---- Input records

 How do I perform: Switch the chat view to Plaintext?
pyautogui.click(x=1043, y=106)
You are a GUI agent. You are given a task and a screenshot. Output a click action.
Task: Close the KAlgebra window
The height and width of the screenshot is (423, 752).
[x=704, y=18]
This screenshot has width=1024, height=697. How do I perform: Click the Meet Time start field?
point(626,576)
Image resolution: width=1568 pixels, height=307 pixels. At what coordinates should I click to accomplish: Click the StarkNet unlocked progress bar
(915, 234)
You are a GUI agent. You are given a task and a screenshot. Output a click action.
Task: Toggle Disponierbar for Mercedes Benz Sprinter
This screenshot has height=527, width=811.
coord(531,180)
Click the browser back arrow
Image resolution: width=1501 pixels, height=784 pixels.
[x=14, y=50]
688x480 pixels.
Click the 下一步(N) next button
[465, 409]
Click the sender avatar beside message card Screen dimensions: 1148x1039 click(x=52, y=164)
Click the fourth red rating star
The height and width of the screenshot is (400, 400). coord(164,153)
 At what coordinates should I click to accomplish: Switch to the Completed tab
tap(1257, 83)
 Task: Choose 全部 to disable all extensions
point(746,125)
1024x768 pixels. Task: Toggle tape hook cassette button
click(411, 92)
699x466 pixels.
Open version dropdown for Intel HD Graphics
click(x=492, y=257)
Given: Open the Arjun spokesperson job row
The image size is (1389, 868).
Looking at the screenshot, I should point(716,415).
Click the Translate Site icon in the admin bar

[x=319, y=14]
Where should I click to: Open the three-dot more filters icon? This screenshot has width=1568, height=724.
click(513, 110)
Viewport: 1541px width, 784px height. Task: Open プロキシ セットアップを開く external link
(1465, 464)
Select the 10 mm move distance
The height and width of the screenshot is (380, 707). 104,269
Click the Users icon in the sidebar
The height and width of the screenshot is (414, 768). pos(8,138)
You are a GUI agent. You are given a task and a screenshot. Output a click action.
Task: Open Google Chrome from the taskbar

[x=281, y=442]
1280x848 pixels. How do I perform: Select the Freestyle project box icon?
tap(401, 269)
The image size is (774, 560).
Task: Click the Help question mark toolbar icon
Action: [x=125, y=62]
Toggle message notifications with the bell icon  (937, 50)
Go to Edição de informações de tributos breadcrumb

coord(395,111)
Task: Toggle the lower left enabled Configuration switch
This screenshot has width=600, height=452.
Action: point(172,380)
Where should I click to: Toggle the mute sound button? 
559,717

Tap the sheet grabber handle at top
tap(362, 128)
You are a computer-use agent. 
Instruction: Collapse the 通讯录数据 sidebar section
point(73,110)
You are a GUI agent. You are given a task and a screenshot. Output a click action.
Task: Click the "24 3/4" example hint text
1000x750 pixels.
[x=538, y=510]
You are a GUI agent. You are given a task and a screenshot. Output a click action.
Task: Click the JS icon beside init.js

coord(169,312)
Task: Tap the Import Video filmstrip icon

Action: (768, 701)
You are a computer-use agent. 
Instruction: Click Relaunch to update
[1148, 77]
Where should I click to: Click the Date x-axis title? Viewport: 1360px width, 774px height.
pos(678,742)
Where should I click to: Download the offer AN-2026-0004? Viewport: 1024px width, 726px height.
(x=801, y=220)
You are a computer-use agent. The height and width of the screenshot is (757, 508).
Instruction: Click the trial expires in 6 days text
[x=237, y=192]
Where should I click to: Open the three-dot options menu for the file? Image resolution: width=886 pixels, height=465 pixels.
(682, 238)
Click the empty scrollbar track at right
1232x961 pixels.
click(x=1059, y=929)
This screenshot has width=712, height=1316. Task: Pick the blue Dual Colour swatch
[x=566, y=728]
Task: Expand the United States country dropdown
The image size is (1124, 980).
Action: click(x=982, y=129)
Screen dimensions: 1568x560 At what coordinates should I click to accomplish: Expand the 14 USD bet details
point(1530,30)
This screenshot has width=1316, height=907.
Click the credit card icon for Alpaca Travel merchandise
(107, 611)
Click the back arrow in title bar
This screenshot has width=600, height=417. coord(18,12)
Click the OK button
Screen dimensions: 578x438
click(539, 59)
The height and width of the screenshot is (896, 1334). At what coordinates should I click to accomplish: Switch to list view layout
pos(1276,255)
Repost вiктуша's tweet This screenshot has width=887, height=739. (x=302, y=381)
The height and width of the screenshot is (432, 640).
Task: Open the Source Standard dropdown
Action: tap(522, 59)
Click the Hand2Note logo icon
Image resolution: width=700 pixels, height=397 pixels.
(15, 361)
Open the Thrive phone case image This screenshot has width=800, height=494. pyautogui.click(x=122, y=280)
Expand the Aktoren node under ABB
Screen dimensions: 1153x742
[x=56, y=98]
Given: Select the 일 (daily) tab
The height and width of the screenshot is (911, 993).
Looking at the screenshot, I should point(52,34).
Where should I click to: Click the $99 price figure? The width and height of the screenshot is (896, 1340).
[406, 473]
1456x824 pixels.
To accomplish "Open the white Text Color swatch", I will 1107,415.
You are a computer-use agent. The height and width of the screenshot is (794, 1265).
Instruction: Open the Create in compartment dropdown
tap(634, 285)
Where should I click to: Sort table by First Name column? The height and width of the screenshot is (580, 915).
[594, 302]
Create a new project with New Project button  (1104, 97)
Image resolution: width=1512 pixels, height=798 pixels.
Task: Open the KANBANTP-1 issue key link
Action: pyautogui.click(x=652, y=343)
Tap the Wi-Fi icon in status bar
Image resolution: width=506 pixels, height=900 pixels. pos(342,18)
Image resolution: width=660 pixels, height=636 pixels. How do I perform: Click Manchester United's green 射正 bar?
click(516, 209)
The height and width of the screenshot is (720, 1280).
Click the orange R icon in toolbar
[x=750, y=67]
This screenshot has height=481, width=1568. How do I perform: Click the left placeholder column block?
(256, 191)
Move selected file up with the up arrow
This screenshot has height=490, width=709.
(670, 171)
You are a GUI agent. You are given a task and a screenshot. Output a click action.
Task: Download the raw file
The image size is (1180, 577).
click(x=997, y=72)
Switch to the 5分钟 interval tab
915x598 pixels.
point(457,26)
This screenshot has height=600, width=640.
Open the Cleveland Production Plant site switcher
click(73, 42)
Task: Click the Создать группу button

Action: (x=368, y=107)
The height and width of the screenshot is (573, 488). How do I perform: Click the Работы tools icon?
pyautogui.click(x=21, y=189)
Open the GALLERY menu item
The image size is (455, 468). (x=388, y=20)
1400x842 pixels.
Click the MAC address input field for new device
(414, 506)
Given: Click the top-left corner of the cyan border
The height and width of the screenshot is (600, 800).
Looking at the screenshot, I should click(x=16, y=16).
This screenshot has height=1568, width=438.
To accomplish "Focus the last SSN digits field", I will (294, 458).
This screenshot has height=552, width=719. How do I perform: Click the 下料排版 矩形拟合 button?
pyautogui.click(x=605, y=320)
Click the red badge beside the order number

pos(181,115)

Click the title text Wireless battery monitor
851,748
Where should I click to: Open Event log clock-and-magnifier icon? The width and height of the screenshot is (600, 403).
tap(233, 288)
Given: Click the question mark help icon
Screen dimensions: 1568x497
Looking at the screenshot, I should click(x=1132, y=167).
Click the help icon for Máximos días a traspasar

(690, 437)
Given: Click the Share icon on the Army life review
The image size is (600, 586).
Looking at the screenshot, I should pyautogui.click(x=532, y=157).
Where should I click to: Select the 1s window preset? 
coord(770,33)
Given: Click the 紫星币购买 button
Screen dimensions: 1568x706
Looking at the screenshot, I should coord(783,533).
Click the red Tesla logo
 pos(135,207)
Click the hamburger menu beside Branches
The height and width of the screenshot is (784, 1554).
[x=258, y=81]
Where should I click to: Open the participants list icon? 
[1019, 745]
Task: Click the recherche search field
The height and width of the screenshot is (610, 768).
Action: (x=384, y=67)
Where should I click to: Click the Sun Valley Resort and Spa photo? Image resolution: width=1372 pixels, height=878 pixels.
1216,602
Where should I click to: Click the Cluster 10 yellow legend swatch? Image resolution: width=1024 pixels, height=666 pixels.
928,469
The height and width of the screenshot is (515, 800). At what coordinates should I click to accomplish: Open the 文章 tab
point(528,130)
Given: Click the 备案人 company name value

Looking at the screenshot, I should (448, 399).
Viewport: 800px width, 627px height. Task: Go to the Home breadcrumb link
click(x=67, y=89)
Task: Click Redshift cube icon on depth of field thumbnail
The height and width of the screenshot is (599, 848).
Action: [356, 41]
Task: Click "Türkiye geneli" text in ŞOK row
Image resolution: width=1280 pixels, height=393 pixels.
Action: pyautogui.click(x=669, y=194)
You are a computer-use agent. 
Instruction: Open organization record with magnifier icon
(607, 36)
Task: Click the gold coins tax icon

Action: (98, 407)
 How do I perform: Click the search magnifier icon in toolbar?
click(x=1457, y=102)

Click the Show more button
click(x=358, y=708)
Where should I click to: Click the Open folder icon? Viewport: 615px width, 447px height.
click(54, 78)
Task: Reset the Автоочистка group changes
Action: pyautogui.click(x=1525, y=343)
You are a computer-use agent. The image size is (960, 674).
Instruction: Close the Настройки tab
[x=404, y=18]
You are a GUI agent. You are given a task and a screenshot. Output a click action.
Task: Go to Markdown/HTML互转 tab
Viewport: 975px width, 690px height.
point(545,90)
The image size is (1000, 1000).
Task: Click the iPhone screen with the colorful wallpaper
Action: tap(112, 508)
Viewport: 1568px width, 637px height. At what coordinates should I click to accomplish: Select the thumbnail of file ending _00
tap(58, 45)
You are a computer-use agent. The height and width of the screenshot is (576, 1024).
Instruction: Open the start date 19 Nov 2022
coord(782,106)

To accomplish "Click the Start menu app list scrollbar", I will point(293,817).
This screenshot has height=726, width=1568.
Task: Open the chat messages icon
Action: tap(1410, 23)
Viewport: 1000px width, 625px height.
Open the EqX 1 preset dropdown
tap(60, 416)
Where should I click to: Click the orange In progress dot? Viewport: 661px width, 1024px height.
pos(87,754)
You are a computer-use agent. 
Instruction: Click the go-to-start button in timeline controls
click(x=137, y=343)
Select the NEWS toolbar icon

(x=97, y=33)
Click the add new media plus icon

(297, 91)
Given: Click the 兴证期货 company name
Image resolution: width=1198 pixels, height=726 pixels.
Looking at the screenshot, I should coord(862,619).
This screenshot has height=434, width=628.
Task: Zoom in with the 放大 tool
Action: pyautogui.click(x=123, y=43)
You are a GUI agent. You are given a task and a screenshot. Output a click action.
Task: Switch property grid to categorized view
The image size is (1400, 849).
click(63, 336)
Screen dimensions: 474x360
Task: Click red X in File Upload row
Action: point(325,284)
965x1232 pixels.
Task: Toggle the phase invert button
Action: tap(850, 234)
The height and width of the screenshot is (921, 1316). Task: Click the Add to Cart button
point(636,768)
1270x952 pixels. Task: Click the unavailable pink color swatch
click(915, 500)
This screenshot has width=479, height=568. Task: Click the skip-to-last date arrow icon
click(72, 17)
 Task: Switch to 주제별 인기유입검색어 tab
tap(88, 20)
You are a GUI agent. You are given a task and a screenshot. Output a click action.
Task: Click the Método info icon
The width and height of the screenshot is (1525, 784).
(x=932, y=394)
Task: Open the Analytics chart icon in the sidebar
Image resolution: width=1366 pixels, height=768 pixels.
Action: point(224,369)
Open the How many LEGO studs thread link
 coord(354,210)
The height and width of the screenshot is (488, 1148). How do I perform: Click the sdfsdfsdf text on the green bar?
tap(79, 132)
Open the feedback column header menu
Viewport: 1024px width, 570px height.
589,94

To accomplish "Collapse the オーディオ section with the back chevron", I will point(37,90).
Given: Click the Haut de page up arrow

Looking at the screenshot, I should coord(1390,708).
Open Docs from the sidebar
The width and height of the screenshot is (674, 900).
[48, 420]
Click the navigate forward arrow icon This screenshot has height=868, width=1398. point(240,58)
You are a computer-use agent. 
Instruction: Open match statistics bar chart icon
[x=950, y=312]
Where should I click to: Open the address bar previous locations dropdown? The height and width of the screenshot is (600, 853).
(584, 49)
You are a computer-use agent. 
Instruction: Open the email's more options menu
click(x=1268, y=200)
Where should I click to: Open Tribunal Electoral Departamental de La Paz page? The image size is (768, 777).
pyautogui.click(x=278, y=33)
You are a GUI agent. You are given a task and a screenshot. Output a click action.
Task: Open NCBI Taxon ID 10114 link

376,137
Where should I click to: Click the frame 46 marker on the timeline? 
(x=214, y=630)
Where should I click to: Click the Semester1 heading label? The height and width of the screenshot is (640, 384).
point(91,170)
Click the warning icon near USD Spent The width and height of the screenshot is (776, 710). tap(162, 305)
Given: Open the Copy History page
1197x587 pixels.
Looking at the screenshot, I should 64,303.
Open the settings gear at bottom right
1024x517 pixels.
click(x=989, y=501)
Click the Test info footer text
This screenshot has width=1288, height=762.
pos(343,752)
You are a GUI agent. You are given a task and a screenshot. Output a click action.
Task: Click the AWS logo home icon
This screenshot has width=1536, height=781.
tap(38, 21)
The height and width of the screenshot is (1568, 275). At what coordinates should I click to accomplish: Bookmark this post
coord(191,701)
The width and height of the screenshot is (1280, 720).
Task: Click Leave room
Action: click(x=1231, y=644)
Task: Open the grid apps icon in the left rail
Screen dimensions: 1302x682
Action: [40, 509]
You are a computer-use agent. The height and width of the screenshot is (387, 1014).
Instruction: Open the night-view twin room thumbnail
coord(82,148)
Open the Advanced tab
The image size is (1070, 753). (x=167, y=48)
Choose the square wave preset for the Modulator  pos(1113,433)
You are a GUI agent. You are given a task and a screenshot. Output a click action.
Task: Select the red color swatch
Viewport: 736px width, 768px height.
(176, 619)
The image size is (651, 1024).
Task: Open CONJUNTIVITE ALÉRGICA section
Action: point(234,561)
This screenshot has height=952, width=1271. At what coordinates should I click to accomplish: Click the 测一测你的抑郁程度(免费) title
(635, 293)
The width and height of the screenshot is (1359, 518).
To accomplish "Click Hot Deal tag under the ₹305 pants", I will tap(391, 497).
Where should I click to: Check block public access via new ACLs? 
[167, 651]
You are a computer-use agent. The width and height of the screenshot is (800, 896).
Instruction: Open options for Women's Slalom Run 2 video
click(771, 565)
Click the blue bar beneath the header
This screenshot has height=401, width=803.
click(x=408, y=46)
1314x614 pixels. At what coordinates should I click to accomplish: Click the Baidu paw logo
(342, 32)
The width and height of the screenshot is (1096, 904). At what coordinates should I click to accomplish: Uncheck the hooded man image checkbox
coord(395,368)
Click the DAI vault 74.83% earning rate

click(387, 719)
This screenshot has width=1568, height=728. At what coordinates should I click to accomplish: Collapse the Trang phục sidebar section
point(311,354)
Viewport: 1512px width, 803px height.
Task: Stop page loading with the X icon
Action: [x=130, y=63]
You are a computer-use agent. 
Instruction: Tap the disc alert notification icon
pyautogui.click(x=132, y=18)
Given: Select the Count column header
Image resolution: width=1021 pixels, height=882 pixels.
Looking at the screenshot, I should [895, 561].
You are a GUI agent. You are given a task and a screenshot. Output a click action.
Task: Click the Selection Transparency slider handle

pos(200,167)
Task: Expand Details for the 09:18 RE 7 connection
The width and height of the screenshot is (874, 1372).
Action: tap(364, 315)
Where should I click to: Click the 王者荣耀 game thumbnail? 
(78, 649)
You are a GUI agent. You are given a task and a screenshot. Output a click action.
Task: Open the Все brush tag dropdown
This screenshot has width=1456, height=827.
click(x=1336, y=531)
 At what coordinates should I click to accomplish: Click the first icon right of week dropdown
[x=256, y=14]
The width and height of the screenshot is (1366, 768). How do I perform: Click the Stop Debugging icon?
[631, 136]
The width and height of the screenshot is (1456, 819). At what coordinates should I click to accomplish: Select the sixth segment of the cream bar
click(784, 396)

--------

§ **Task statement**
Line count for "under": count the lines in the records above that contain this word, and write only the number.

§ **Problem solution**
2